We are used to seeing criminals mugshots in newspapers for low level crimes.
We are used to seeing mugshots for crimes like possession of drugs for example.
Why is it when a police officer is convicted of a crime, it is not publicised?
In this story we have no mugshot, no victim and no msm coverage.
Drunk and Violent
A serving Met officer has been found guilty of assault and a public order offence following an off-duty incident.
PC Stephen Maskell, 44, based on the North East Command Unit, appeared at Willesden Magistrates’ Court on Thursday, 17 June.
He was found guilty of assault by beating and using threatening, abusive, insulting words or behaviour likely to cause harassment, alarm and distress to another person.
The charges relate to an incident in the early hours of the morning of 5 July 2020 in Charlton Road, NW10.
A disturbance was heard in the street and when a concerned member of the public, the victim, went to investigate, he was challenged and detained by PC Maskell.
PC Maskell was off duty at the time, however he identified himself as a police officer and grabbed the victim.
He was shouting that he was detaining him for a search despite not having grounds to do so.
Maskell became aggressive and abusive to the victim and to another resident who came into the street to see what was happening.
Policeman Arrested By Police
Officers attended and found Maskell clearly heavily intoxicated. He was arrested and later charged in August 2020.
The Met’s Directorate of Professional Standards was made aware of the incident and Maskell was placed on restricted duties.
Misconduct proceedings will take place following the conclusion of criminal proceedings.
He will appear for sentencing before Willesden Magistrates’ Court on Monday, 19 July.
Superintendent Waheed Khan, North East Leadership and Support, said: “The high standards we expect from our officers apply equally when they are off duty.

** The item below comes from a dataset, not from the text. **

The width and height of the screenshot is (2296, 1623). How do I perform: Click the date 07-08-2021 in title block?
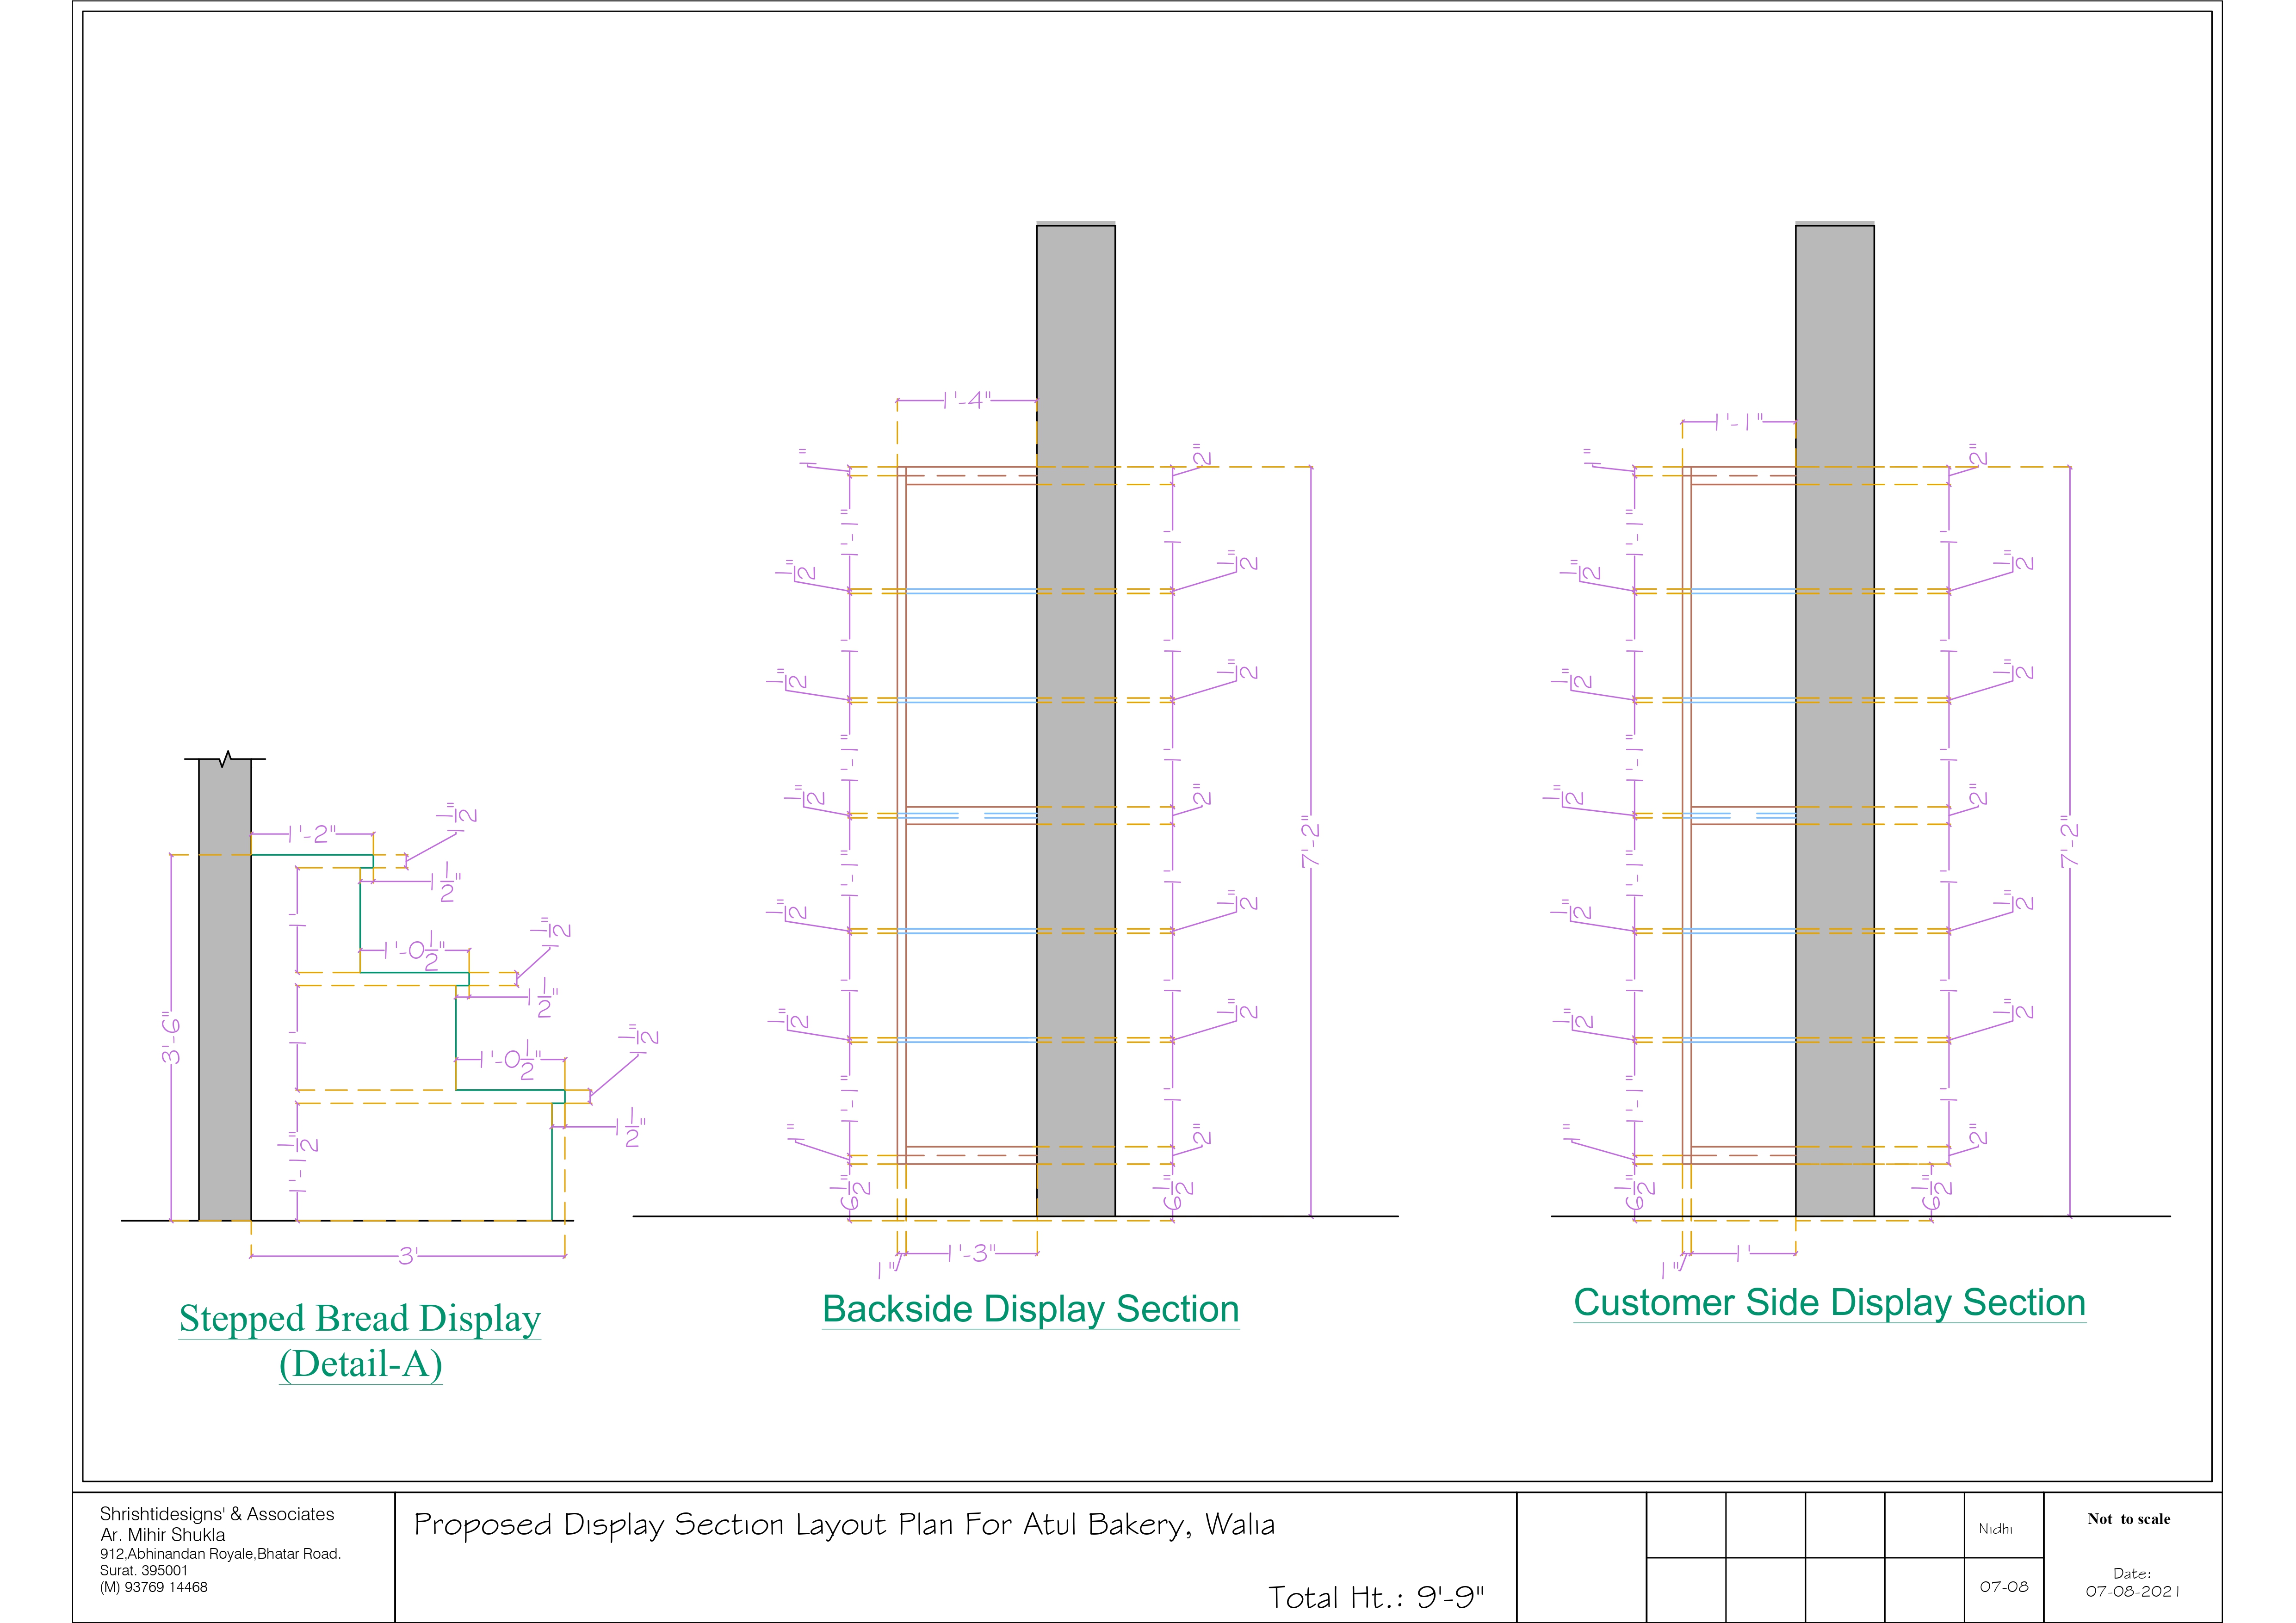pyautogui.click(x=2131, y=1591)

“PC Maskell’s actions on this night were unacceptable. Misconduct proceedings will now take place following the conclusion of criminal proceedings.”
This is the second case of a met officer abusing power I have covered this month alone.

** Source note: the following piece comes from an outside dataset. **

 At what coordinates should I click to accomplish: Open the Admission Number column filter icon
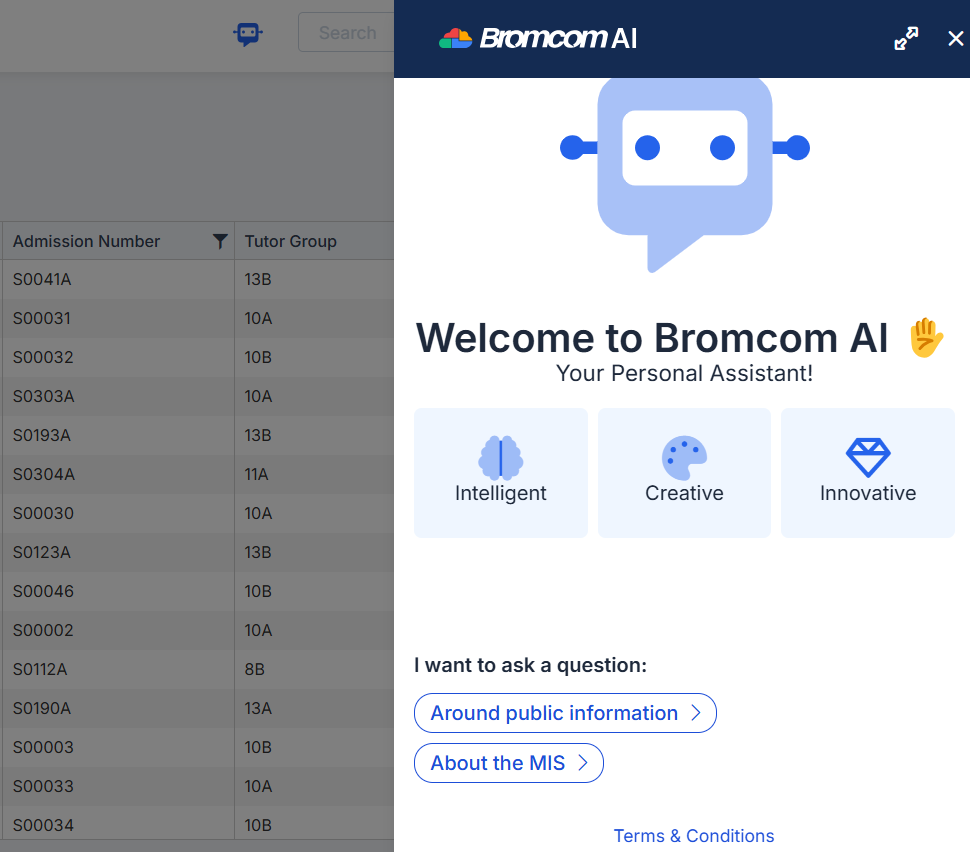pyautogui.click(x=220, y=241)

A police officer jailed for breaking an innocent black father’s leg in front of his two teenage sons has been kicked out of the force.
PC Charlie Harrison, 39, ‘racially profiled’ Carl Abrahams, 47, as he made his way home after attending a cemetery in east London on 31 December 2018.
A court heard that the officer blocked the victim’s path before kicking at his knee, knocking him to the ground and fracturing his shin.
He was jailed for two years and three months after being convicted of GBH at a trial in March, which he denied, and has now been sacked from the Met.
Harrison had been patrolling in an unmarked police car in Forest Gate with two other colleagues as part of the Violent Crime Task Force on the day of the incident.
They and another unmarked car full of officers had been briefed that morning to look for a number of black men who were wanted for violent crimes.
The family walked past the officer who was blocking their path, while Mr Abrahams had his hands in his pockets.
Without saying a word, the officer kicked at Mr Abraham’s knee, knocking him to the ground and fracturing his upper shin, a court heard.
The other officers then jumped out of their cars and threatened to arrest a bystander who confronted the officers, it was said.
When interviewed Harrison first claimed he was looking for “drugs and guns”.
During his trial the officer changed his story and said the family “noticed” his car which was “suspicious”.
But he eventually conceded that he had no grounds to carry out a stop and search, as none of the family group had acted suspiciously.
Harrison has now been dismissed without notice from the Met Police for breaching standards of professional behaviour in relation to discreditable conduct and use of force following a misconduct hearing.
Commander Paul Betts said: “This is a very serious matter with PC Harrison jailed following his conviction for GBH.
“A misconduct hearing has now been held and PC Harrison’s actions found to have fallen well below the standard we expect of our police officers.
This seems like a all too similar case of power going to their heads.
Does the role of a police officer attract violent characters in need of a authority?